Health Data Solutions tracks your denials until they are paid. Using a unique "tickler" system, the denial is posted at the time of your payments. A skilled staffer works the denial, and sets future actions and followup dates. Tracking your denials this way gives us trending detail that we can compare across all of our practices, groups of practices, from provider to provider within your practice, and other practices outside our immediate client base. 

Appeals

Yes, we appeal claims. Lots of them. Sometimes this can be as simple as a "carrier re-opening" of a claim. Sometimes we've had to get the Insurance Commissioner involved. We've paid payers a personal visit, with an armload of problem claims. We've taken claims to second-level appeals with Aetna, Blue Cross, Acordia PEIA, Workers Comp, Medicare, Medicaid and more. We get patients involved when we have to.
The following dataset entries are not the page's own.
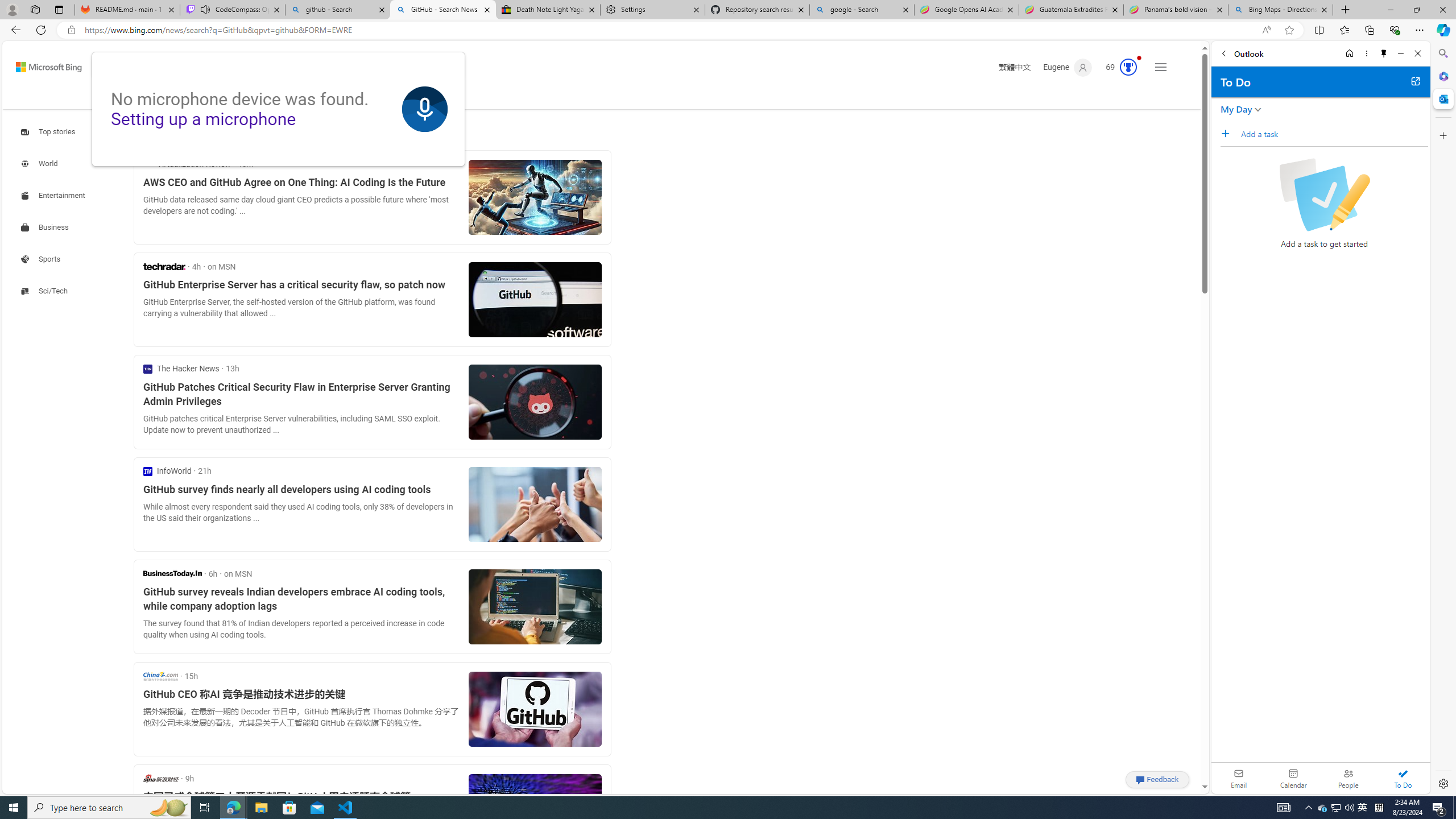
Clear text (407, 66)
My Day (1236, 109)
Search news about Business (46, 227)
github - Search (337, 9)
People (1347, 777)
Best match (227, 132)
GitHub - Search News (442, 9)
Search news from The Hacker News (180, 368)
Given the description of an element on the screen output the (x, y) to click on. 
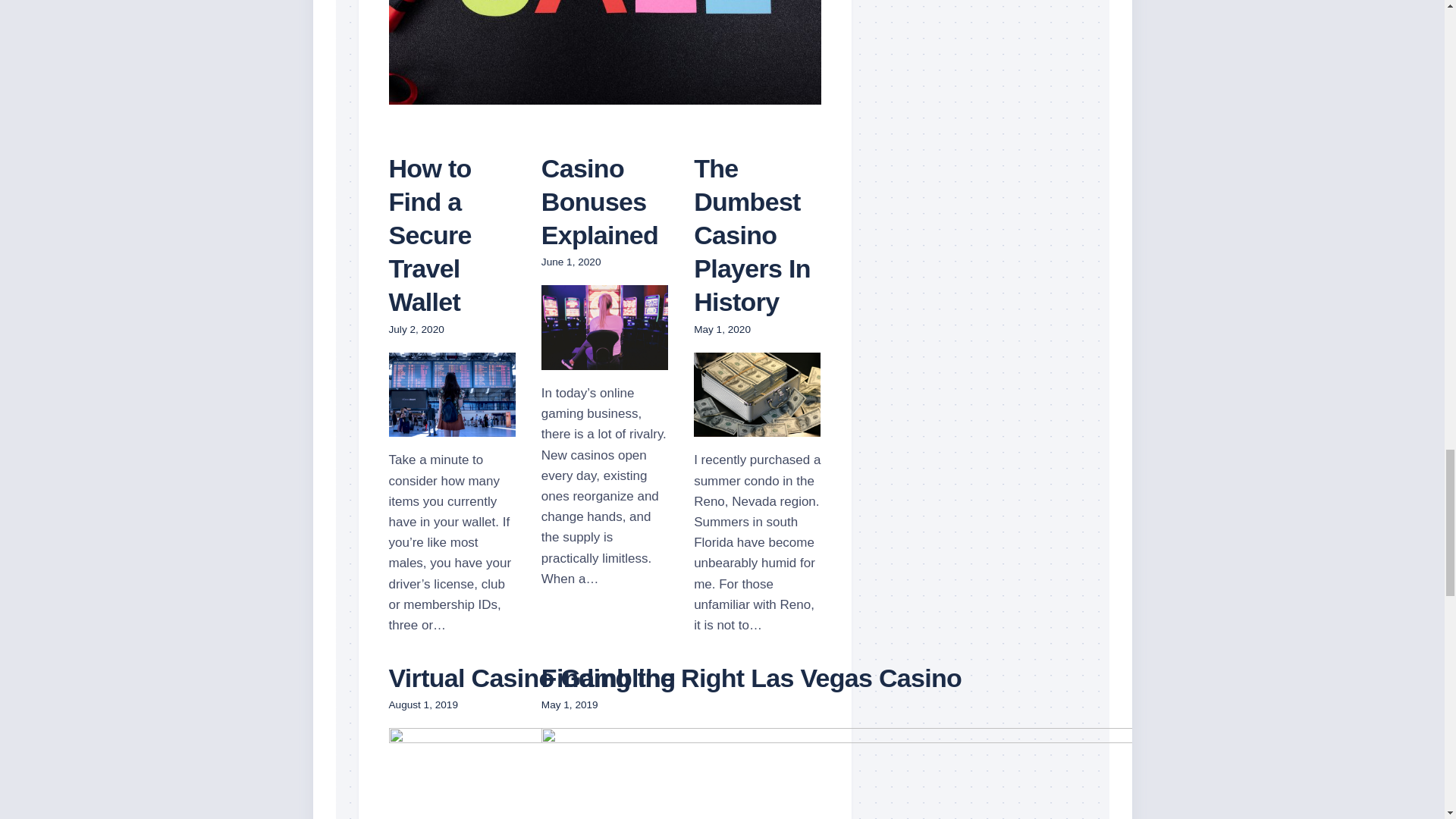
7:44 am (569, 704)
July 2, 2020 (416, 328)
May 1, 2019 (569, 704)
June 1, 2020 (571, 261)
Casino Bonuses Explained (604, 359)
Virtual Casino Gambling (531, 677)
August 1, 2019 (422, 704)
7:40 am (416, 328)
The Dumbest Casino Players In History (757, 426)
7:50 am (722, 328)
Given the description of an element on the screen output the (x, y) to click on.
If we're getting a lot of similar denials, we prepare a "packet" of appeal materials. Every denied claim gets this packet attached and out it goes. After awhile, we tend not to get that denial anymore. :)  This is the fun part of the job for us.

No-Pays and Slow-Pays

Every morning, our collectors get a worklist for the day. These are claims that we haven't received a response from the payer, or we've worked it once before and we set a "tickler" so it would be worked again if it wasn't paid when the payer promised. These worklists are populated based on parameters that we set, based on expected "usual" payment times by payers (if there is such a thing.) Most of these are set to trigger every 30 days. So your claims are worked constantly.  We also prioritize claims by payers with shortened timely filing deadlines, as these claims are at a higher risk not to be paid.

No-pays are the claims that just seem to disappear at the insurance company, as in "we don't have that claim." Slow-pays are claims that get hung up, but aren't necessarily denied... likely, they are "pending review." If these claims aren't systematically followed up on, they'll never get paid.  We have a process in place for nearly every kind of obstacle, and the result is, more payments for you, faster.